Collected data
○ ○ ○ ○ ○

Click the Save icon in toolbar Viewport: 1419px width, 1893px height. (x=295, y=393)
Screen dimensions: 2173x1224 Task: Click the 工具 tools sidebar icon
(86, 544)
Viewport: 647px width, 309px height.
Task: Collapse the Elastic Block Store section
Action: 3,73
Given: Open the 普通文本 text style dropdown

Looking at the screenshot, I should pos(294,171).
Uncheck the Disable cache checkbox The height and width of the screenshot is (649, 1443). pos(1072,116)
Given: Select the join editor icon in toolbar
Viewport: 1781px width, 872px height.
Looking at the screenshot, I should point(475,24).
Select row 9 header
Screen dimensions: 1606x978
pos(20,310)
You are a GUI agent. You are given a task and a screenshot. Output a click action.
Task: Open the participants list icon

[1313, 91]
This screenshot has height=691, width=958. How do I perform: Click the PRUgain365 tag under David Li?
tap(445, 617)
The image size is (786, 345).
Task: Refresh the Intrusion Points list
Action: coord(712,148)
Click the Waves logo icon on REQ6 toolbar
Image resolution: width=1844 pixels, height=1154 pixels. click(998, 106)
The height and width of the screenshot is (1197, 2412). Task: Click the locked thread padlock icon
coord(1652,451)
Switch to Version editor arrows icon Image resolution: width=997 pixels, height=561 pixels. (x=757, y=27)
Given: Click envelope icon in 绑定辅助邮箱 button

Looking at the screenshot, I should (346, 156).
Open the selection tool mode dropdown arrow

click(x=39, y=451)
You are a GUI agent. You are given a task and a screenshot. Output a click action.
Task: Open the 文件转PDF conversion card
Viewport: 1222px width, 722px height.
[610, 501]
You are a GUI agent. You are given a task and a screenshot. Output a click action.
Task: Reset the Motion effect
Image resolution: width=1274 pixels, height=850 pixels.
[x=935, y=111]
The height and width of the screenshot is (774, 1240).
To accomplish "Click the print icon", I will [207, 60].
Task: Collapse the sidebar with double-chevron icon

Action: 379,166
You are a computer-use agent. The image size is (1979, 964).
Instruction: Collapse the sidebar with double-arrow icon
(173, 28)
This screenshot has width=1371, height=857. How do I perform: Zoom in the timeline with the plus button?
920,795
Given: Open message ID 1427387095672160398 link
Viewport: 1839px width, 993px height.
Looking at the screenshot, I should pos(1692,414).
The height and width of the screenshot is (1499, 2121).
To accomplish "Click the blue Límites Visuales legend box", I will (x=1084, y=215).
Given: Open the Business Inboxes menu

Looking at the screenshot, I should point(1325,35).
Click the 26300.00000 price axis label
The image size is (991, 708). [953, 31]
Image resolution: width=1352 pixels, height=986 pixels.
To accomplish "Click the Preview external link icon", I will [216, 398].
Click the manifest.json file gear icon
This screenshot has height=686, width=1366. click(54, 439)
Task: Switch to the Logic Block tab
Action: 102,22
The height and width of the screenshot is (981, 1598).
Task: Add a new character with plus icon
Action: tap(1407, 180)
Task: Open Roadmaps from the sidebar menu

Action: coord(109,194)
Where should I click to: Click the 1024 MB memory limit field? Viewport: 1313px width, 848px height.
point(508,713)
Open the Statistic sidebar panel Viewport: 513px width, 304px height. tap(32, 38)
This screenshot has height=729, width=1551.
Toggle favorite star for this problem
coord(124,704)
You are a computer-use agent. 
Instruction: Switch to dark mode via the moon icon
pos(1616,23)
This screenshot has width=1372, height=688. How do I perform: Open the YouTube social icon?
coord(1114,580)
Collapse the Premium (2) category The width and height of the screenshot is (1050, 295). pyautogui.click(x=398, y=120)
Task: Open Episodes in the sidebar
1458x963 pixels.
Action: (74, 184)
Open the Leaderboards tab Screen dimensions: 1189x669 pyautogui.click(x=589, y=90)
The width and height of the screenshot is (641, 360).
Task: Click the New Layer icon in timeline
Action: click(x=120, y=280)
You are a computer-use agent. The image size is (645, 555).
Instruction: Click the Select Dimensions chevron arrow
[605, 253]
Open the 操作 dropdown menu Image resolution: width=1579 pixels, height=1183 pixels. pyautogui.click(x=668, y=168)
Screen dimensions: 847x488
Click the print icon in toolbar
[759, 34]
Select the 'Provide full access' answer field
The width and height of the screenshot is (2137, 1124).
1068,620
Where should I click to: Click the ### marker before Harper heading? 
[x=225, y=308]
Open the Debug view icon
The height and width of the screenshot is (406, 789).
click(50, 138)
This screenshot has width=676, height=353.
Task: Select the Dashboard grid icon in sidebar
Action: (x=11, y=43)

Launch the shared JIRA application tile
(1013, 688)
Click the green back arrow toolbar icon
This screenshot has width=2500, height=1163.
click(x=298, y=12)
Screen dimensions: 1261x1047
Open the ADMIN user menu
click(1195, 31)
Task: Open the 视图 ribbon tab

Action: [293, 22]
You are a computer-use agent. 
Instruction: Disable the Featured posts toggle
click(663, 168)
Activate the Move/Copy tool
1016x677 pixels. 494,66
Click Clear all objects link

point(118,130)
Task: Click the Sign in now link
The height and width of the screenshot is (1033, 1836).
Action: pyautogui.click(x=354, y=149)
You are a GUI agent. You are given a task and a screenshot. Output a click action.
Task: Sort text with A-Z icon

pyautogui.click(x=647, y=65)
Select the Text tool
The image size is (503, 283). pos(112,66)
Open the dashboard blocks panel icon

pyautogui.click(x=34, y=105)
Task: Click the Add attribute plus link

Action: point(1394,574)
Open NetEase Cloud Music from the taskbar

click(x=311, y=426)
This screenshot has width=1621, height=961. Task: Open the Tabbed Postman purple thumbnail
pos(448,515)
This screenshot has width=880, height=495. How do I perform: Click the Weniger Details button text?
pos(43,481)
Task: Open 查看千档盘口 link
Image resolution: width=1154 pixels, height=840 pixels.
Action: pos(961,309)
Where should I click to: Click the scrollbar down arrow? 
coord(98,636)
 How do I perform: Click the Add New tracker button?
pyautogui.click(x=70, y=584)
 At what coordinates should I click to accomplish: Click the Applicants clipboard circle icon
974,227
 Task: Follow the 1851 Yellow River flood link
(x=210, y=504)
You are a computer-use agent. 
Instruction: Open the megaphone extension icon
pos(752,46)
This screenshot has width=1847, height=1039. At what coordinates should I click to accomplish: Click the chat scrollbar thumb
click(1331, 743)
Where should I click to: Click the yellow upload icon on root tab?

○ ○ ○ ○ ○

● Exercise
All lines above from the one containing "Collapse the Premium" to the one containing "Screen dimensions: 847x488" must be repeated exactly, both lines included, and no others.

● Your solution
Collapse the Premium (2) category The width and height of the screenshot is (1050, 295). pyautogui.click(x=398, y=120)
Task: Open Episodes in the sidebar
1458x963 pixels.
Action: (74, 184)
Open the Leaderboards tab Screen dimensions: 1189x669 pyautogui.click(x=589, y=90)
The width and height of the screenshot is (641, 360).
Task: Click the New Layer icon in timeline
Action: click(x=120, y=280)
You are a computer-use agent. The image size is (645, 555).
Instruction: Click the Select Dimensions chevron arrow
[605, 253]
Open the 操作 dropdown menu Image resolution: width=1579 pixels, height=1183 pixels. pyautogui.click(x=668, y=168)
Screen dimensions: 847x488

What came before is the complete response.